On Monday night, March 28, President Obama defended American intervention in the Libyan civil war. Many pundits had anticipated the president’s remarks as a signal of what might come to be called, the “Obama Doctrine.” The president, though, disappointed those hopes. His speech became noteworthy for what it did not address as much for what it did. For many observers, Obama’s unwillingness to exert leadership over the multi-national force taking on Moammar Gaddafi made his position and that of the United States rather, well, unexceptional. The U.S. was just like any other member of a coalition.
Such action made Josef Joffe, the all-purpose pro-America European pundit, declare an end to American Exceptionalism. Joffe wrote in the New York Times that the Obama Doctrine, if there really is one, offers the world a vision of “America Lite.” “There is nothing wrong with bringing ends in line with means and interest,” Joffe allowed. “It’s the American way — and the way of all great powers. And yet. The Obama doctrine is to Truman et al. like chardonnay to moonshine: pleasing to the palate and easy on the blood, but without punch and power — kind of un-American, isn’t it?”
Is it? Or better, what is American about our understanding of American Exceptionalism?
We have discussed this issue before on this blog and will do so at the 2011 conference. But there was a convergence this past week that made me wonder how many times we will declare the end of American Exceptionalism.
The President delivered his “unexceptionalism” speech the same week as Rolling Stone released a special issue on “The Kill Team.” For those unacquainted with this report, Rolling Stone exposed an official investigation into a particular American army platoon in Afghanistan and the vile campaign of murder some of its soldiers engaged in. These soldiers have been accused on hunting Afghanistan civilians for sport. The photographs and videos posted on Rolling Stone‘s website accompany the story of this crime.
While researching the American relationship to war since 1945–primarily how political and theological leaders led Americans in a debate over how war shapes their relationship to the nation–the role soldiers play in defining what America is has of course changed over time. Not surprisingly, other than the initial burst of euphoria for returning troops following World War II, there had been little effort to glorify the American soldier as a significant representative of American power and ideals.
It seems to me that perception changed most dramatically in mid-1990s. Certainly Reagan talked big about the military, and George H.W. Bush hoped the Gulf War would cleanse the nation and its military of the malaise created by Vietnam. But it was the rise of the third generation of neocons (as Justin Vaisse calls them in his book) that remade the American soldier into the symbol of American Exceptionalism–or in my terms, the medieval Jesuits of a modern American theology of exceptionalism.

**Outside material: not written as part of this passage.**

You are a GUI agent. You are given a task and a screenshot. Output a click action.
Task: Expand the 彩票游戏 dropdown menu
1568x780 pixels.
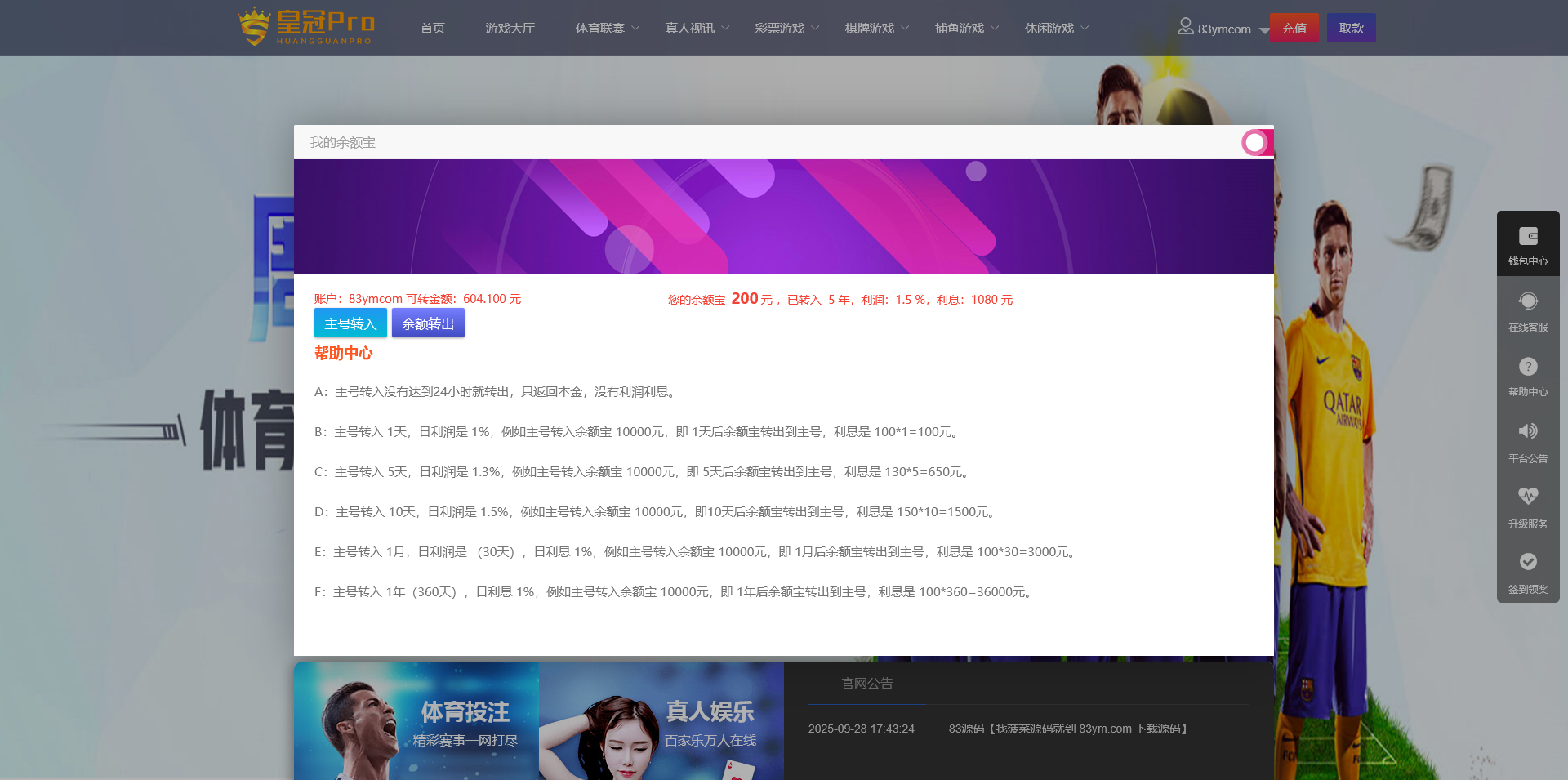point(787,29)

Their point was that throughout the 1990s, the American public had been distracted—had been allowed to grow distracted—by the lack of a coherent martial vision. Kagan and Kristol believed that the American military was not some unfortunate appendage of a peace-loving, civic polis, but an essential branch of the American system of ideals. “It is foolish to imagine” they wrote, “that the Untied States can lead the world effectively while the overwhelming majority of the population neither understands nor is involved, in any real way, with its international mission.” They clearly believed that the military stood as the sole institution in American public life that should command universal admiration. Americans needed to be reminded, educated, and trained, Kagan and Kristol claimed, in “military virtues.”

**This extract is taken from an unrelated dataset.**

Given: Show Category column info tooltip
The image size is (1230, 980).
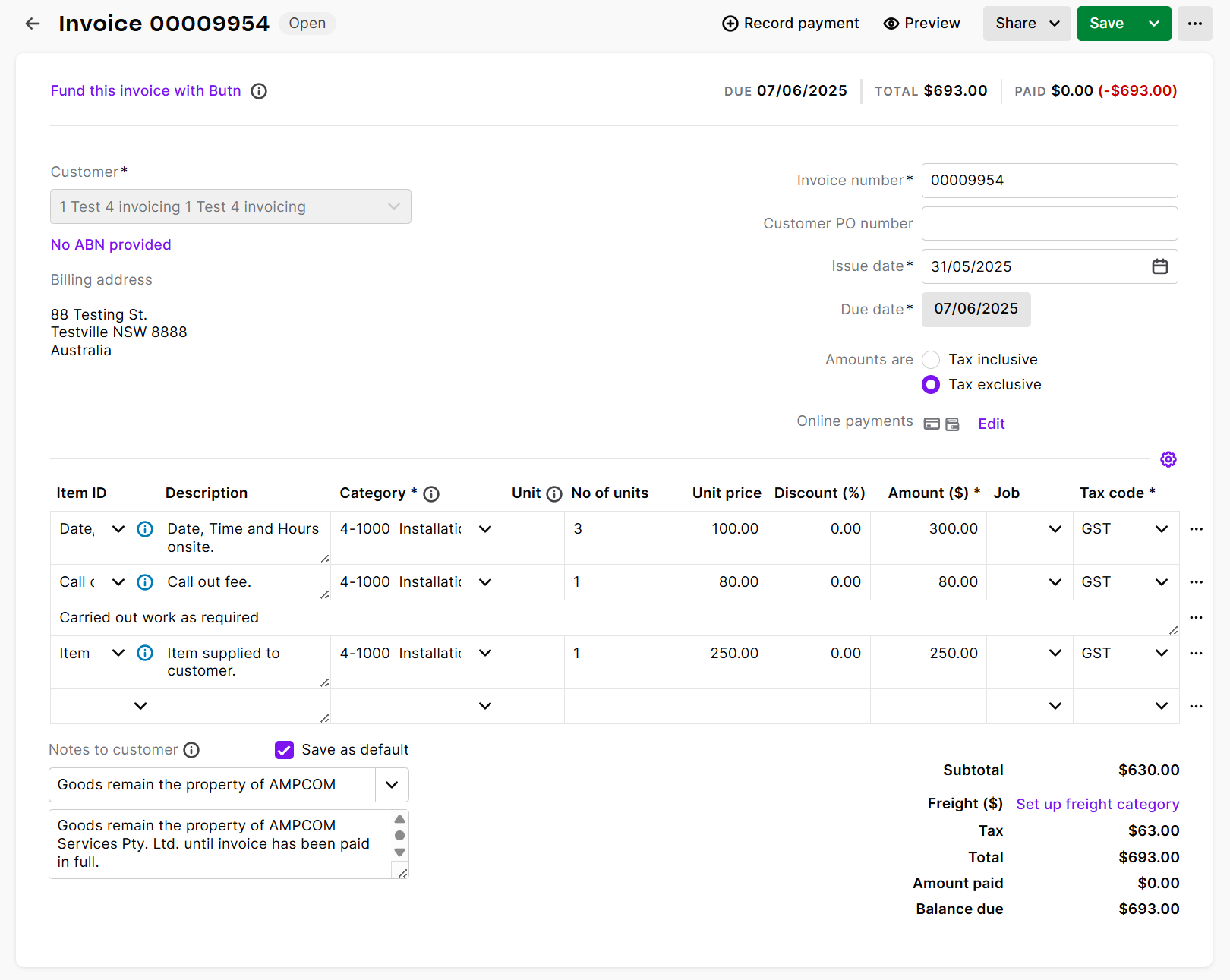Looking at the screenshot, I should coord(431,494).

Americans need moral clarity–an activist foreign policy would remoralize America itself. America need war.
I don’t know if Obama reminded Americans that they are not immune to the moral catastrophes of war. Like all other presidents before him, he praised and thanked the military for, yet again, taking on the burdens of war and for doing their jobs with courage. Yet Joffe saw Obama’s speech as cautious, an abdication of America’s “claim to world power and responsibility.” Truly, an activist foreign policy has made America an exceptional nation, but surely we should remember that such activism comes with consequences that can be considered exceptional in ways that are possibly heroic and possibly horrific. If we can claim heroism as American, must we not also claim the horror? This has indeed been a week to end American exceptionalism, again.